Когда в конце концов Софи все‐таки вернулась домой, она затворилась в себе и через короткое время умерла, так и не выходя из своего молчания.
Вспоминая о ней, Тургенев (хотя и не от своего лица, по обыкновению) говорит так:
...Я не мог не сожалеть, что Софи пошла именно этим путем, но отказать ей в удивлении, скажу более, в уважении, я не мог.
Равнодушный, даже несколько брезгливый тон этого суждения меня радует. Тургенев не сочинил свою героиню, иначе откуда бы взялся у него этот дендизм?
Нет, он действительно знал ту, чья ему припомнилась странная история. Значит, точно она была и водила по кабакам эпилептика в веригах.
Это меня радует – да иначе, может быть, я не захотел бы и вдумываться в проблему белого экстаза.
В решимости Софи нас поражает прежде всего та форма, в которую она вылилась. Но как раз форма‐то и не была случайной. Она имела свой и даже значительный смысл.

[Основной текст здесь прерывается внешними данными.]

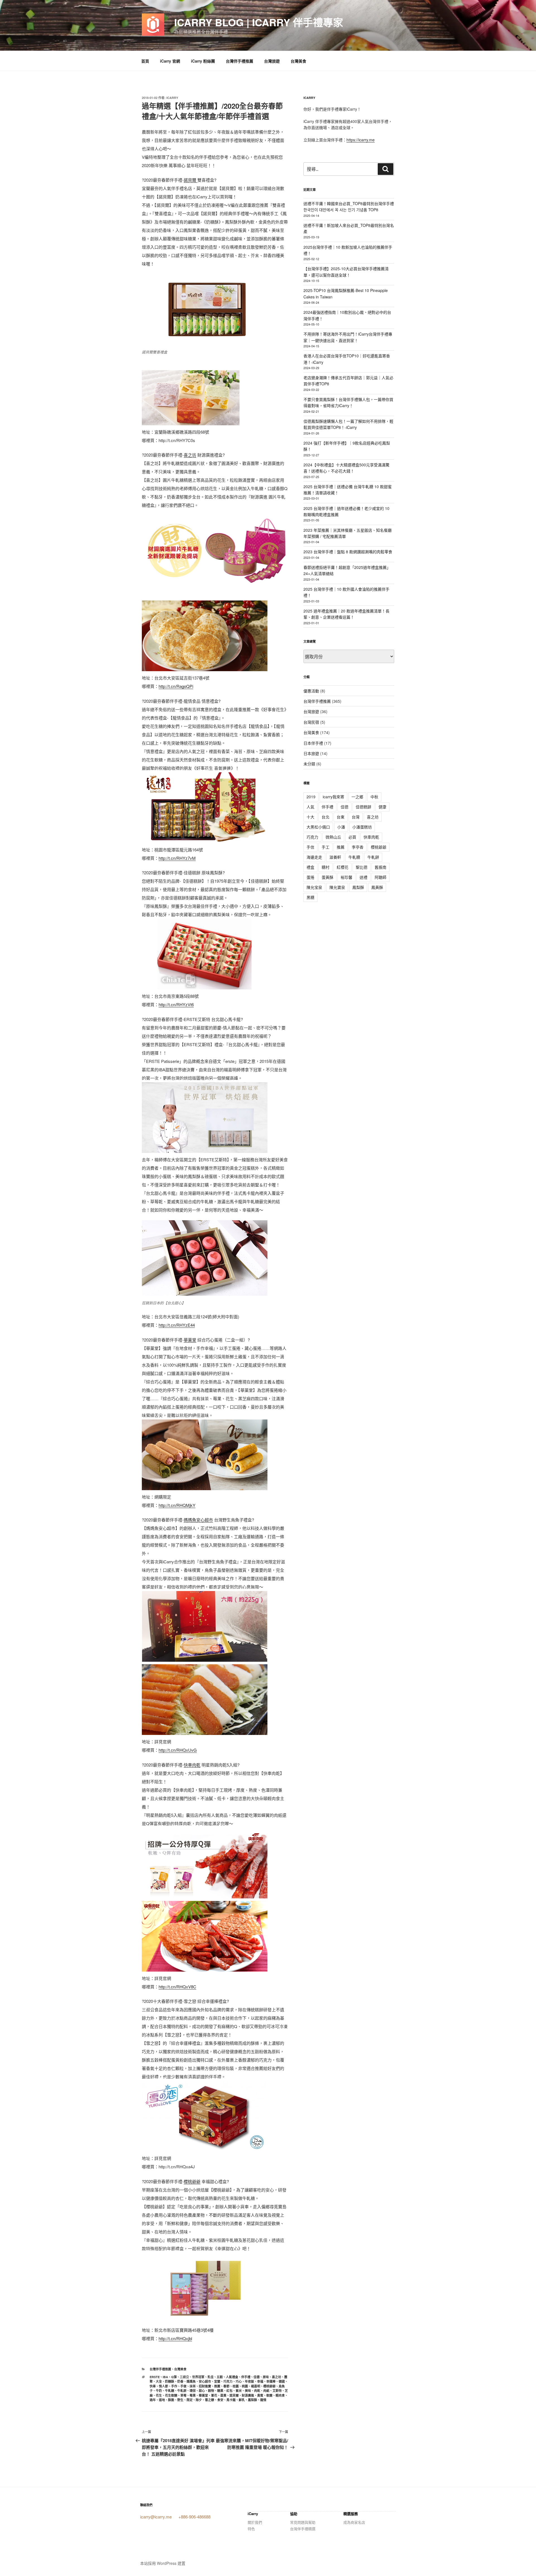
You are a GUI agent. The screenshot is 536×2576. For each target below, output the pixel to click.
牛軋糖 (169, 2391)
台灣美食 (298, 61)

Как ни пошла казалась та жизнь, которую изображал Тургенев, но в ней не было именно того, что делает особенно страшной пошлость хотя бы французской жизни. В ней никогда не было традиционной морали, прилично-сентиментального лицемерия и классовой, буржуазной застылости отношений.

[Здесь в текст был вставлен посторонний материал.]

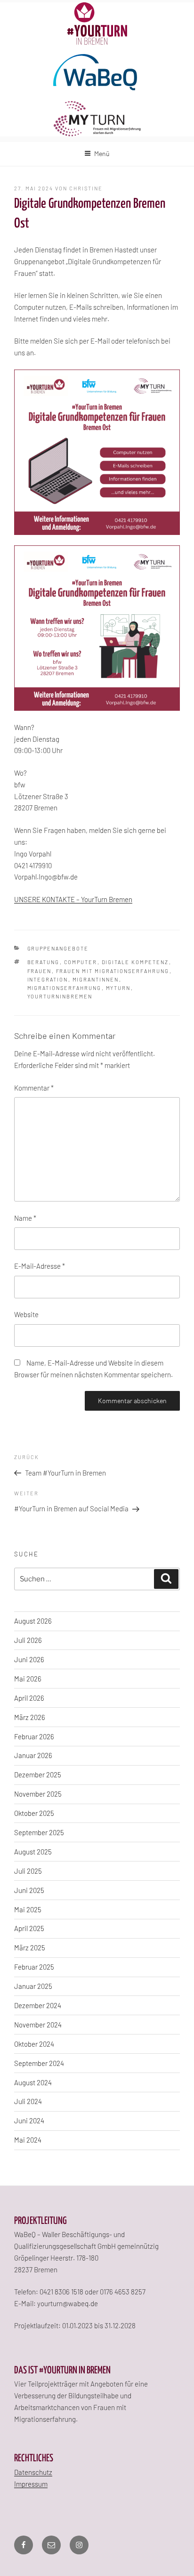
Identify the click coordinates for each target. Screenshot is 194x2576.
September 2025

И Софи, и мать ее, и ее бабка, и все знали одну веру, веру своих нянек, веру рабынь. Это была вера в божественное страдание, завидное уже тем, что оно вольное, а не подневольное, как у всех этих нянек и их присных. Они и молились все на одну и ту же потемневшую икону с медным сиянием и длинными глазами на лице Богородицы, которое склонялось к предвечному младенцу, как слишком тяжелая от небесных слез георгина.